Search code examples
pysparkgoogle-kubernetes-enginegoogle-cloud-dataproc

Dataproc on GKE: python packages listed in properties not installed


I created a dataproc cluster on a GKE cluster. The required packages already included inside the properties like examples in here.
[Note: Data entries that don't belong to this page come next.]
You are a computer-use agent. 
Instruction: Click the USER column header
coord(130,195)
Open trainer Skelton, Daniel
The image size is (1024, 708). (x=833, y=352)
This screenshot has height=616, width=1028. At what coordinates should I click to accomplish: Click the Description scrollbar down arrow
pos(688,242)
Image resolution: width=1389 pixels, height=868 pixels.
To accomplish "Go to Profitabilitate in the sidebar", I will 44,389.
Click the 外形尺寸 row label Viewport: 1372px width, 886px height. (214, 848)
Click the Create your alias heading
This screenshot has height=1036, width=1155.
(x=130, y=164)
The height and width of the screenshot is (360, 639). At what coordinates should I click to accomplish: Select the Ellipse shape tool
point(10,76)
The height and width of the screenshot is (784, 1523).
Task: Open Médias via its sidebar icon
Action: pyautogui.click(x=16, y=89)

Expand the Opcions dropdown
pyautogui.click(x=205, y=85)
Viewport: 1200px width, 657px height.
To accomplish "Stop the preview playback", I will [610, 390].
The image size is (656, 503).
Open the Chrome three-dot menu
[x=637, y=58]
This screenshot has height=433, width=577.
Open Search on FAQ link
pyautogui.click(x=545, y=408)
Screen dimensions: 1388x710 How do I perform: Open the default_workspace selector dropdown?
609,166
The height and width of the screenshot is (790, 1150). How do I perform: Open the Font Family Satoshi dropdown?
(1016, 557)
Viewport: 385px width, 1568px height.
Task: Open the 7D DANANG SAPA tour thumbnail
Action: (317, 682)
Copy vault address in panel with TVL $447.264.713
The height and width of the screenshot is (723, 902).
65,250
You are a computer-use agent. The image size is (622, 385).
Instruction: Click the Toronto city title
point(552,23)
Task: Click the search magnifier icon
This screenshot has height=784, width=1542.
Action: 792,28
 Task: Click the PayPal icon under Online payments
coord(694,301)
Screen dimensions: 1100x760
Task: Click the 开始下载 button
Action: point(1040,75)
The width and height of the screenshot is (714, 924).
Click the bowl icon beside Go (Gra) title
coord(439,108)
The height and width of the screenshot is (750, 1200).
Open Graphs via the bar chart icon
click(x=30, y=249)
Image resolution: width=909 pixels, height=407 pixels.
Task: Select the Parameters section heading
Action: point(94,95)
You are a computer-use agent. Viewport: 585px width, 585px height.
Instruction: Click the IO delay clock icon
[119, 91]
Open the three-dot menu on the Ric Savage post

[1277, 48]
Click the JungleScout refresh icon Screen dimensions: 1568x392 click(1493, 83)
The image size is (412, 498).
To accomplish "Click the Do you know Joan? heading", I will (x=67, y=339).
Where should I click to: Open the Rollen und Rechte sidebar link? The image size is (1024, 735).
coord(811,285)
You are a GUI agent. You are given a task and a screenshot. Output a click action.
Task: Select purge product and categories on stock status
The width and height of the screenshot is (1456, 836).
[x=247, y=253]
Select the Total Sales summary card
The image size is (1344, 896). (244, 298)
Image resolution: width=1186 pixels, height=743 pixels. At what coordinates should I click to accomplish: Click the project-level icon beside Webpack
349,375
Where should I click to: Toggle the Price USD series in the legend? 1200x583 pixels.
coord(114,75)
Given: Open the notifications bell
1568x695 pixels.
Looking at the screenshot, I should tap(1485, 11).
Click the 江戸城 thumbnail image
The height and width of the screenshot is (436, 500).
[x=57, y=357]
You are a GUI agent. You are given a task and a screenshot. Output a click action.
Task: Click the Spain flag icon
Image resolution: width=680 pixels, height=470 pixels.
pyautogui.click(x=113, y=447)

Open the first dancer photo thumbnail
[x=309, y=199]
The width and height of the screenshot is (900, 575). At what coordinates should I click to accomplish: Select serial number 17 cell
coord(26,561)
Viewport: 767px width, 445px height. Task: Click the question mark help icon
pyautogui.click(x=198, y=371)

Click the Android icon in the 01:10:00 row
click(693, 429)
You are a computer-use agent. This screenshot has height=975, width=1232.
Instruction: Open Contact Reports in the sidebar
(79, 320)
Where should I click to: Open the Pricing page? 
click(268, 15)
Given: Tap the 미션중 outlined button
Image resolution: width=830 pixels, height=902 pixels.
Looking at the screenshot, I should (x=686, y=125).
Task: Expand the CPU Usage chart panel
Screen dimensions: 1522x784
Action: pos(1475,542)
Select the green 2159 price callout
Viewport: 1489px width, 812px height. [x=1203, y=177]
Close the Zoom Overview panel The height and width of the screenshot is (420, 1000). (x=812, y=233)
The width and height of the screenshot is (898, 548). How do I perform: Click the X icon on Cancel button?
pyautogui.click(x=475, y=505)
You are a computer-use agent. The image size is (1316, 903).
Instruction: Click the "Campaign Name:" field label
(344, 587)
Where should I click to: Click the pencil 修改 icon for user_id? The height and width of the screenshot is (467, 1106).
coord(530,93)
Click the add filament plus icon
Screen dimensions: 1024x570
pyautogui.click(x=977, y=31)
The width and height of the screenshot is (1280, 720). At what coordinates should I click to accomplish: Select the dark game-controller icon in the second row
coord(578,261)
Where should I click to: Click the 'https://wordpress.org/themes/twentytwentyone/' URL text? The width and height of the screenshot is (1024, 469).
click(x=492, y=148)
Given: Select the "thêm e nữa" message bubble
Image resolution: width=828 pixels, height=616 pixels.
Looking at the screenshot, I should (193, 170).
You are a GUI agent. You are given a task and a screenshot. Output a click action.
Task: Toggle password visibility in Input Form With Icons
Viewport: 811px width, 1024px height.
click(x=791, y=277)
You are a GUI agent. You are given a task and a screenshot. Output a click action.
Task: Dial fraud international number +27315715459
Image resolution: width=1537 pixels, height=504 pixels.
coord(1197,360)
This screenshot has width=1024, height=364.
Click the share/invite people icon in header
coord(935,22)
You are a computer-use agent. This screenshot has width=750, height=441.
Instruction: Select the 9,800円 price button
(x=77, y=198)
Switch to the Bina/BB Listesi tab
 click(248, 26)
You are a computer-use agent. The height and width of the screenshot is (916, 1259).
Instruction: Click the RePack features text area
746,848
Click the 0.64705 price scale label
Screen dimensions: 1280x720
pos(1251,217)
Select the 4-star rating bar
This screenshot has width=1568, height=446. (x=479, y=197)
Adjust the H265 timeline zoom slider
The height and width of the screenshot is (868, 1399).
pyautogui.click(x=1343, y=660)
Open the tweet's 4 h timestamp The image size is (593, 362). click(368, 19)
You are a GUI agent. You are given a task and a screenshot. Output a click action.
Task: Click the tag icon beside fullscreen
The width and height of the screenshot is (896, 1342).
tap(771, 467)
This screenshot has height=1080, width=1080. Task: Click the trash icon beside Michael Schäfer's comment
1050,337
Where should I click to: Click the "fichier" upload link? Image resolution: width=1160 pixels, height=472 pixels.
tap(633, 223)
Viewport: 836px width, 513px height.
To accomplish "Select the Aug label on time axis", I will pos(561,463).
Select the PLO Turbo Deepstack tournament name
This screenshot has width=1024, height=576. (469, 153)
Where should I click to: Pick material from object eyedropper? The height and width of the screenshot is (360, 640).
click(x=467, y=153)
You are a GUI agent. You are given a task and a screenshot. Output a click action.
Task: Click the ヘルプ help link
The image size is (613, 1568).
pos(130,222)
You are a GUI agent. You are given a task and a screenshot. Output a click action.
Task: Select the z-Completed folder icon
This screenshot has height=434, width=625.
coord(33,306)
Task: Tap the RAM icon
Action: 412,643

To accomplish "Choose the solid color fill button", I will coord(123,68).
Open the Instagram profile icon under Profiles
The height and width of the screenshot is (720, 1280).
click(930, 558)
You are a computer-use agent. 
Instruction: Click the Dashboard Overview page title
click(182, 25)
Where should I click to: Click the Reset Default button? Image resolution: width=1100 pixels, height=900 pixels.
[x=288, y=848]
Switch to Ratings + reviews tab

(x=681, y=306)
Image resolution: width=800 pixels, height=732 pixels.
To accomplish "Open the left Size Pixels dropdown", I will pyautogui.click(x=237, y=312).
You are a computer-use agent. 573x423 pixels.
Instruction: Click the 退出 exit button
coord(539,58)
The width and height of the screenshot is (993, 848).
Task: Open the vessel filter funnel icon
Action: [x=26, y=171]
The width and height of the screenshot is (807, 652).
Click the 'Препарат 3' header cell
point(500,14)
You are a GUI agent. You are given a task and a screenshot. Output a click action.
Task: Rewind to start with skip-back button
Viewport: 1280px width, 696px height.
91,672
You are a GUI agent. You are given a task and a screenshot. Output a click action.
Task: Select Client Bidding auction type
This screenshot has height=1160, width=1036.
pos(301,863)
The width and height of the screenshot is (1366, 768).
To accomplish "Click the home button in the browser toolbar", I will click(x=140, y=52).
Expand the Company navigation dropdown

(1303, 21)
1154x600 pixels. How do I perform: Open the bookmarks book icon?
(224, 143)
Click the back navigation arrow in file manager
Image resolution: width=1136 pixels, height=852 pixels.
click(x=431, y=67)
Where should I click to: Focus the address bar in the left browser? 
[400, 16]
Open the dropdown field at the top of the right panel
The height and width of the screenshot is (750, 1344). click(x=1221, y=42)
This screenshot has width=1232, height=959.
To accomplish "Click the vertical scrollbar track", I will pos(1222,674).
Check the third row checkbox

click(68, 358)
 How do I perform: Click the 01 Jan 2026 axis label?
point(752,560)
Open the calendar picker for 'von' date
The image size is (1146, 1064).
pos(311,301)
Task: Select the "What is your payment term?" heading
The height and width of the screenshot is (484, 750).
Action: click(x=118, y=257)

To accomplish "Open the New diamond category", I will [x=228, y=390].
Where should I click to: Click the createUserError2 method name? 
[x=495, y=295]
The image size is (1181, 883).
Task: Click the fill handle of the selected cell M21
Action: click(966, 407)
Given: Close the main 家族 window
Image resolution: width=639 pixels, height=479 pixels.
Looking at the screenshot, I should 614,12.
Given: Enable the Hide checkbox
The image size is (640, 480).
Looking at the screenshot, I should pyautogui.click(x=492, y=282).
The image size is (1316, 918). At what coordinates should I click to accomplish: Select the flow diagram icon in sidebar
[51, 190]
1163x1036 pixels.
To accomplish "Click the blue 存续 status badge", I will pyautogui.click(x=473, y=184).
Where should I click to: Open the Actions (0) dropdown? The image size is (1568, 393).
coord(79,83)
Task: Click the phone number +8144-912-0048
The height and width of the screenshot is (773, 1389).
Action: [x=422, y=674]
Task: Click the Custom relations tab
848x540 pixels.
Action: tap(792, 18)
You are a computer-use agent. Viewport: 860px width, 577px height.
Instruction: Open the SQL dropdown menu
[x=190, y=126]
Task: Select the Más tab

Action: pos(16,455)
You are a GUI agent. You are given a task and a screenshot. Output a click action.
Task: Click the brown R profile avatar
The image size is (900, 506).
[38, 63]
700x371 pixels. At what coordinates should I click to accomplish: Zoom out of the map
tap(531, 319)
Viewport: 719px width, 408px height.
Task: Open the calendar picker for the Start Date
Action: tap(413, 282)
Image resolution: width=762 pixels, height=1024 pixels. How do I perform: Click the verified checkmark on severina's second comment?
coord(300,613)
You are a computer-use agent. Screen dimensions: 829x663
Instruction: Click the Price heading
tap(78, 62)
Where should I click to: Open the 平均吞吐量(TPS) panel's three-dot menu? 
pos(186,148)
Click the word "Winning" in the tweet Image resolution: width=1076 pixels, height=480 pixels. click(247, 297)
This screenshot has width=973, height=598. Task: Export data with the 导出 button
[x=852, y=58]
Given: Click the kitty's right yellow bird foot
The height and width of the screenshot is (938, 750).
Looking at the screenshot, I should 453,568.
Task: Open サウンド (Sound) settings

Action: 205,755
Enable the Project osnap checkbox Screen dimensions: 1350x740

But when I submitted a job, it failed with an error: ModuleNotFoundError.

...
Waiting for job output...
 PYSPARK_PYTHON=/opt/conda/bin/python
JAVA_HOME=/usr/lib/jvm/temurin-8-jdk-amd64
SPARK_EXTRA_CLASSPATH=
Merging Spark configs
Skipping merging /opt/spark/conf/spark-defaults.conf, file does not exist.
Skipping merging /opt/spark/conf/log4j.properties, file does not exist.
Skipping merging /opt/spark/conf/spark-env.sh, file does not exist.
Skipping custom init script, file does not exist.
Running heartbeat loop
Traceback (most recent call last):
  File "/tmp/spark-d6516b57-0924-4ce2-9de8-a5c1116667b4/pkg.py", line 1, in <module>
    from google.cloud import secretmanager
ModuleNotFoundError: No module named 'google'

This is the gcloud command I used:

gcloud dataproc clusters gke create gke-dp --region=asia-southeast1 --spark-engine-version=3.1 \
--gke-cluster=gke-spark --gke-cluster-location=asia-southeast1-b --namespace=dataproc \
--pools='name=dp-default,roles=default,machineType=n2-standard-2,min=1,max=1' \
--pools='name=dp-workers,roles=spark-driver;spark-executor,machineType=n2-standard-4,min=1,max=4' \
--properties='^#^dataproc:pip.packages=google-cloud-secret-manager==2.15.0,numpy==1.24.1#spark:spark.jars=https://jdbc.postgresql.org/download/postgresql-42.5.1.jar' \
--properties="dataproc:dataproc.gke.agent.google-service-account=dataproc@de-project.iam.gserviceaccount.com" \
--properties="dataproc:dataproc.gke.spark.driver.google-service-account=dataproc@de-project.iam.gserviceaccount.com" \
--properties="dataproc:dataproc.gke.spark.executor.google-service-account=dataproc@de-project.iam.gserviceaccount.com"

Solution

  • This functionality is not supported by Dataproc on GKE.